Robert Zünd, Buchenwald, 1887
Source: Wikimedia Commons
In English the word 'Buchenwald' is synonymous with horror and darkness, but in German it still denotes one of nature's most beautiful things, a beech forest. This is a painting by a nineteenth century artist who became known as The Master of the Beech Leaf for his meticulous views of woods. Robert Zünd (1826-1909) walked and sketched in the forests around Lucerne, producing highly finished landscapes back in the studio that came in different sizes to suit the budgets of different potential buyers. His work can be found in most Swiss museums but is currently the subject of an exhibition, Bellevue, at the Kunstmuseum Luzern which pairs his paintings with large format analogue photographs by Tobias Madörin. Madörin is based in Zürich but has travelled widely working on a project called Topos which examines 'communal spaces, the outskirts of metropolises, waste disposals sites, and landscapes marked by agriculture and mining.' For Bellevue he has taken photographs around Lucerne, based on the compositions and methods of Robert Zünd.

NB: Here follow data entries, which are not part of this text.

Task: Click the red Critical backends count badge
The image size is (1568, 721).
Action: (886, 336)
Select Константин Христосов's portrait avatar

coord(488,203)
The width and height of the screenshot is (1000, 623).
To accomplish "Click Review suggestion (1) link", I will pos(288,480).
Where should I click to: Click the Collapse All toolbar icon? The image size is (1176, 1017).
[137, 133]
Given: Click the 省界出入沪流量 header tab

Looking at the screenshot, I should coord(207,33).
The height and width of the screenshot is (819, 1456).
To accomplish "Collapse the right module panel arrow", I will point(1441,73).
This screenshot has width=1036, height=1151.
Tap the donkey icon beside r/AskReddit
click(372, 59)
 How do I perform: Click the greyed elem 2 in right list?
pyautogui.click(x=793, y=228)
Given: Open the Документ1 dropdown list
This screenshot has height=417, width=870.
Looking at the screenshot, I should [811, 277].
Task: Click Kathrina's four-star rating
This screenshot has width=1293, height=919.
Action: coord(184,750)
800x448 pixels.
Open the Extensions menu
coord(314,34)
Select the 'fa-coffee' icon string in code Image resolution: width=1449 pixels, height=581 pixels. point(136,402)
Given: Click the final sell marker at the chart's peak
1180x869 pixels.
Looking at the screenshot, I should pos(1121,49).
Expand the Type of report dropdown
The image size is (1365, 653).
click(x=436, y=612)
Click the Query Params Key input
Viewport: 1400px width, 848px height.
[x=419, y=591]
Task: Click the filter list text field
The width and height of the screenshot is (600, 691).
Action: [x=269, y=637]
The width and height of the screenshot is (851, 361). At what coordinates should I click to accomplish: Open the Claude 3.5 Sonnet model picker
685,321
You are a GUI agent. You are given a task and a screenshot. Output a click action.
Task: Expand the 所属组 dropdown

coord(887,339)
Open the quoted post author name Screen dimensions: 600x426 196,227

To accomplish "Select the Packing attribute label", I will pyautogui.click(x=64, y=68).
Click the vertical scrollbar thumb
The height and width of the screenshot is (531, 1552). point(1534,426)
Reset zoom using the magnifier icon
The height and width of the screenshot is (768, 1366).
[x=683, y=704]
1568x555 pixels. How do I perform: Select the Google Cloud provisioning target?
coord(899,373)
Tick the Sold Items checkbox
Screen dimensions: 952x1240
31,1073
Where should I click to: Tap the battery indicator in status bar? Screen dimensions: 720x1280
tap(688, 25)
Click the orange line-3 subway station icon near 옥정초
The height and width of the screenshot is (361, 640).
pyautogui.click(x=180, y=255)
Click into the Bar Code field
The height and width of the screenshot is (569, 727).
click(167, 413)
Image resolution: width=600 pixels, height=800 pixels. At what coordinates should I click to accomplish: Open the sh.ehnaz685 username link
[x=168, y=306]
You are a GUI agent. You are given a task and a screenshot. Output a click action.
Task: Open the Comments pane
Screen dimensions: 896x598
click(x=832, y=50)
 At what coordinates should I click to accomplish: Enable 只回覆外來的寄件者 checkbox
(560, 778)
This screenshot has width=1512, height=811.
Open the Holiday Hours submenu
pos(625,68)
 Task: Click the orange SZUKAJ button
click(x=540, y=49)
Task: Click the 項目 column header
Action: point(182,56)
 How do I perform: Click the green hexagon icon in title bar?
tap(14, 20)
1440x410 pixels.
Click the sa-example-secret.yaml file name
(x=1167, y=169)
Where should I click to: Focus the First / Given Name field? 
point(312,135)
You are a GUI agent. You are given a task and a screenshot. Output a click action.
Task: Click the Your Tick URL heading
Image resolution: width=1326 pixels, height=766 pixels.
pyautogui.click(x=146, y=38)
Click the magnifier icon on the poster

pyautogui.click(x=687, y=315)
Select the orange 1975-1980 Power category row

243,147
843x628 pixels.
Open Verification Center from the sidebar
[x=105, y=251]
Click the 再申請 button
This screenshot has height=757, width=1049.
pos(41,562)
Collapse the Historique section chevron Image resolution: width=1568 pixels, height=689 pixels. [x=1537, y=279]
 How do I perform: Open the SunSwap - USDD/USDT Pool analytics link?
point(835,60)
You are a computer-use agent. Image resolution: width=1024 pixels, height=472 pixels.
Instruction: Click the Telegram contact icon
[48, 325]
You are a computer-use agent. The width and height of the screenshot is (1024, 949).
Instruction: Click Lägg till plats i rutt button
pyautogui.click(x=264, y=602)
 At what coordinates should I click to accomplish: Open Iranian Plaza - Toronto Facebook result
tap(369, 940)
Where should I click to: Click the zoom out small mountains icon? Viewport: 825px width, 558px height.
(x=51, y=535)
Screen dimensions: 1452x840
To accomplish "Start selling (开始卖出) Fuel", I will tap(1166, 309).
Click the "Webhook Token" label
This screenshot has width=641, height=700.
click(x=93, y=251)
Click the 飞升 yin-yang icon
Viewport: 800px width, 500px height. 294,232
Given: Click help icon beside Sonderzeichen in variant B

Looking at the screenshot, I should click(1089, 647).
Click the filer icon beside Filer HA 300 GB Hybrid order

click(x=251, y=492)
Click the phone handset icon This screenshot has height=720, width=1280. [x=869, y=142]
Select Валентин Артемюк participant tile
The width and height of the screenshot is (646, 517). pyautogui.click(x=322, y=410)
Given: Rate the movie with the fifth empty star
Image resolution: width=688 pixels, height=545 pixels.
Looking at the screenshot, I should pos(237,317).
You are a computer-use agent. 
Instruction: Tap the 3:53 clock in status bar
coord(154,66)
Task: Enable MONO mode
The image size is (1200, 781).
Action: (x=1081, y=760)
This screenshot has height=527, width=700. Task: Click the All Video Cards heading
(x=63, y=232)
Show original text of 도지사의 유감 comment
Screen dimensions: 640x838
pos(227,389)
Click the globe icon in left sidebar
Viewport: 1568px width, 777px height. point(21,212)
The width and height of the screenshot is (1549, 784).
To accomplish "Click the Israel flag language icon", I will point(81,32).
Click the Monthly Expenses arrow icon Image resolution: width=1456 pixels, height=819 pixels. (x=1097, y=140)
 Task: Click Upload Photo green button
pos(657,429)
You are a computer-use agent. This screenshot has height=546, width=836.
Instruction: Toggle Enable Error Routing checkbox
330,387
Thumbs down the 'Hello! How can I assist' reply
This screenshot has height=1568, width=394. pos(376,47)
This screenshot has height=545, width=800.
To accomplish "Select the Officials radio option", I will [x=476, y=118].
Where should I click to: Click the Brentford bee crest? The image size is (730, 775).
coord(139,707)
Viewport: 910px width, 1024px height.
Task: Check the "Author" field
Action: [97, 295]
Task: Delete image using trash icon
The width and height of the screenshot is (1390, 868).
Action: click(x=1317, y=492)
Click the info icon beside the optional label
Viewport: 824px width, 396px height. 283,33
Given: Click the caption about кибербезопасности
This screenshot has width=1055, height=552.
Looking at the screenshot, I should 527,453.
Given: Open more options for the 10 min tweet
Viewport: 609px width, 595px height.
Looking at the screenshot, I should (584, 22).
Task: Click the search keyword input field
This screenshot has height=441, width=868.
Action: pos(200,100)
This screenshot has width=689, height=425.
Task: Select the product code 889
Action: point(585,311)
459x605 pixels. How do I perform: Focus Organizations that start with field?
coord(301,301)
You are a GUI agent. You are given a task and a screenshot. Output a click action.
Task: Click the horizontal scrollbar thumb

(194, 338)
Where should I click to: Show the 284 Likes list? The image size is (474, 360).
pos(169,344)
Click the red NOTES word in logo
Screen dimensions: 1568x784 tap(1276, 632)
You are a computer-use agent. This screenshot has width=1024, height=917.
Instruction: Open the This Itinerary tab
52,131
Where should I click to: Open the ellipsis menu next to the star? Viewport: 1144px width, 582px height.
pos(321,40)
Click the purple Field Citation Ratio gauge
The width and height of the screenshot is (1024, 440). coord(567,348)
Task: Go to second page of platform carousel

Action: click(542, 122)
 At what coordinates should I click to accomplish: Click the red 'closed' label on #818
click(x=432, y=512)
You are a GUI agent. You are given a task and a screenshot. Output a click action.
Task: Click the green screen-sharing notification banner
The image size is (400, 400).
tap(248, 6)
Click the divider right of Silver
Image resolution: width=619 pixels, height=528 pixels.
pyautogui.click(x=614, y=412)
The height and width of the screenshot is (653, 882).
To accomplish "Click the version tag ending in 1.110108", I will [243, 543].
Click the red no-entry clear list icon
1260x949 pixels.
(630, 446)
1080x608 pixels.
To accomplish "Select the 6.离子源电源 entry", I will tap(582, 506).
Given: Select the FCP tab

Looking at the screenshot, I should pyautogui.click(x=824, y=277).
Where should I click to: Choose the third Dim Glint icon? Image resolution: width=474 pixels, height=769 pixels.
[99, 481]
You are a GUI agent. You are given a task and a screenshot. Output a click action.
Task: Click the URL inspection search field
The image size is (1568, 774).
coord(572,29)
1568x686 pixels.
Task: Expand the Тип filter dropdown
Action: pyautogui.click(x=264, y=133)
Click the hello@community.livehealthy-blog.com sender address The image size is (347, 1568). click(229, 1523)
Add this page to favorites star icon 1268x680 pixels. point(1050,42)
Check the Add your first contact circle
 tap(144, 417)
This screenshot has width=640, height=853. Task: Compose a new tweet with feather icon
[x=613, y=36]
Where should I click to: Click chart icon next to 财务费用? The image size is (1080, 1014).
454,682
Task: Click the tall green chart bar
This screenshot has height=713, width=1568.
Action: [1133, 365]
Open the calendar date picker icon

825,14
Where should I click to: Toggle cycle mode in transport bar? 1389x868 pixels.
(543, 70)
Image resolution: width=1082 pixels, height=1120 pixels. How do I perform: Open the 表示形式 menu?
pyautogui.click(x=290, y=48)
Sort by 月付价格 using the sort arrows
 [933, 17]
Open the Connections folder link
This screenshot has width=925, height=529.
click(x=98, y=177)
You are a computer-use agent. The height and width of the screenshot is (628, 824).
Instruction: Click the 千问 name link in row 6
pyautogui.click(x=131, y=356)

Shows in which contemporary artists respond to old paintings that have hung for decades on museum walls are are very common these days. Just to mention one other example, I wrote here last year about George Shaw's Back to Nature at the National Gallery. Publicly funded institutions have a mission to make their collections engaging and accessible, which is why we don't really see the same phenomenon in other more 'private' art forms (though it is easy to imagine an anthology interspersing, say, tales by Poe with stories by a modern weird fiction writer, or an album juxtaposing nineteenth century études with a young composer's new works on similar themes). The key to making these exhibitions work, I think, is for the artist not to go down the obvious route of producing a kind of 'negative' version of the earlier art. As you can see above, Madörin has partially done this in photographing the effects of logging on Zünd's woodland, exposing the economic role of the landscape and questioning the idyllic impression of the original scenes. But he has also taken pains to produce photographs in tune with Zünd's desire to capture the splendour of natural phenomena. Zünd could paint a rainbow at leisure in his studio whereas Madörin had to wait for the real thing, pitching a tent and being prepared for a moment when light would shine forth from the stormy sky.